Review Summary: "When everyone was doing drugs, we were doing love"
Apparently the Pains Of Being Pure At Heart are releasing their newest album, the simply titled "Belong", not only on the traditional C.D and vinyl, but also as a button. Yes, a button. You clip it on to your shirt, plug your headphones in on the bottom, and instantly get transported into the land of lollipops and ***ty band names. Of course it would be entirely different if the ridiculous concept didn't gel with a ridiculous band, but thankfully for Pure At Heart, this is easily the case. Because Pure At Heart have done something remarkable here, they've played two chords, added some strings to Kip's smoky croon, and tried to convince us that they were playing actually noise pop, and in the end, they accidentally made legitimately entertaining noise pop. In fact, along with transporting us right back to the early nineties, they have actually made one of the best albums of the year, and believe me, nobody saw that coming.
In it's shiny heart of heats, Belong is a simple pop album. The music consists of a fuzzy blur with the consistency and effect of caffeine coated adderal, but somehow it transmits itself into becoming much more than that. It almost seems to be conflicted with an awful case of 59 sound-it-is, because no matter how many hooks they try, no hook falls flat, no matter how many cliché’s they pump into their music, it all sounds fresh, and goddamn it, by the end of the month, this entire album is just going to sound anthemic. Sure, Gaslight Anthem sound like they should be playing in a John Wayne movie, while Pure At Heart sound like they belong in some sterilized soda-shop where the waiters are composed of plastic smiles and rollerblades, but once the record starts spinning the effect remains amazingly the same.
Of course while Gaslight Anthem had fantasies about being in the fifties and dressing up like Elvis, Pure At Heart just seems content reliving whatever the hell happened in their teenage years. And whatever it is, it sure sounds dramatic. Whether it's Peggy’s lethargically detached voice repeating "We just don't belong" in the title track, to the devastatingly simple statement "There's no use to say how much it kills, when it still kills all the same", or even the defeated sigh of "everyone is just everyone", following the thousands of get-togethers, and break-ups in this album is simply exhausting, and magically, just as satisfying. It's cheery pop music with a kick. The feel good album of the year with just the right amount of youthful sorrow.

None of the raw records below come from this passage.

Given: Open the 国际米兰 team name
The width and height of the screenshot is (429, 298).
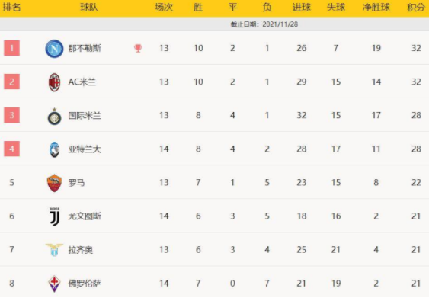Looking at the screenshot, I should tap(85, 116).
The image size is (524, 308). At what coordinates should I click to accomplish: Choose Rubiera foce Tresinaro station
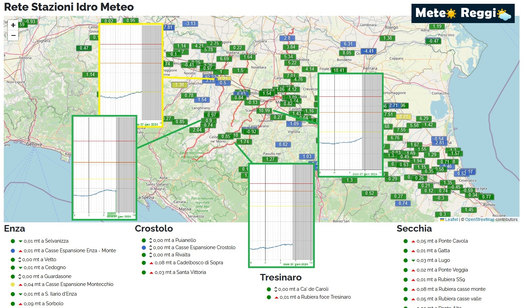315,297
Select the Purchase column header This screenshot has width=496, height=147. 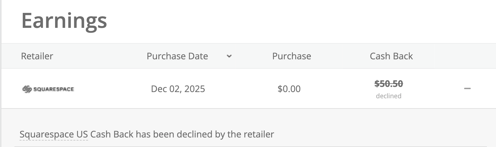tap(291, 56)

In the end, "Belong" has the same emotional force of that cheesy Christmas movie "It's A Wonderful Life" with just enough narcotic haze to keep you from realizing just how hard it hit you. It’s hard to believe that Pure At Heart can spend 10 songs recounting the throes of adolescence without the record being reduced to over-sentimental drivel. But somehow between the joy and the heartbreak they’ll have you reminiscing about that romantic date alone on the beach, and you, remarkably, being stood up at prom (I know, who would ever do such a thing?) But even if somehow they don’t, you’ll still be singing along with this entire record in no time at all. Because apparently the pain of being pure at heart is having the ability to make damn good music, and screw-it-all if I’m not going to be listening to this album all day today, just like I listened to it all of yesterday. In fact I'm probably going to buy that stupid button. Talk about that for success.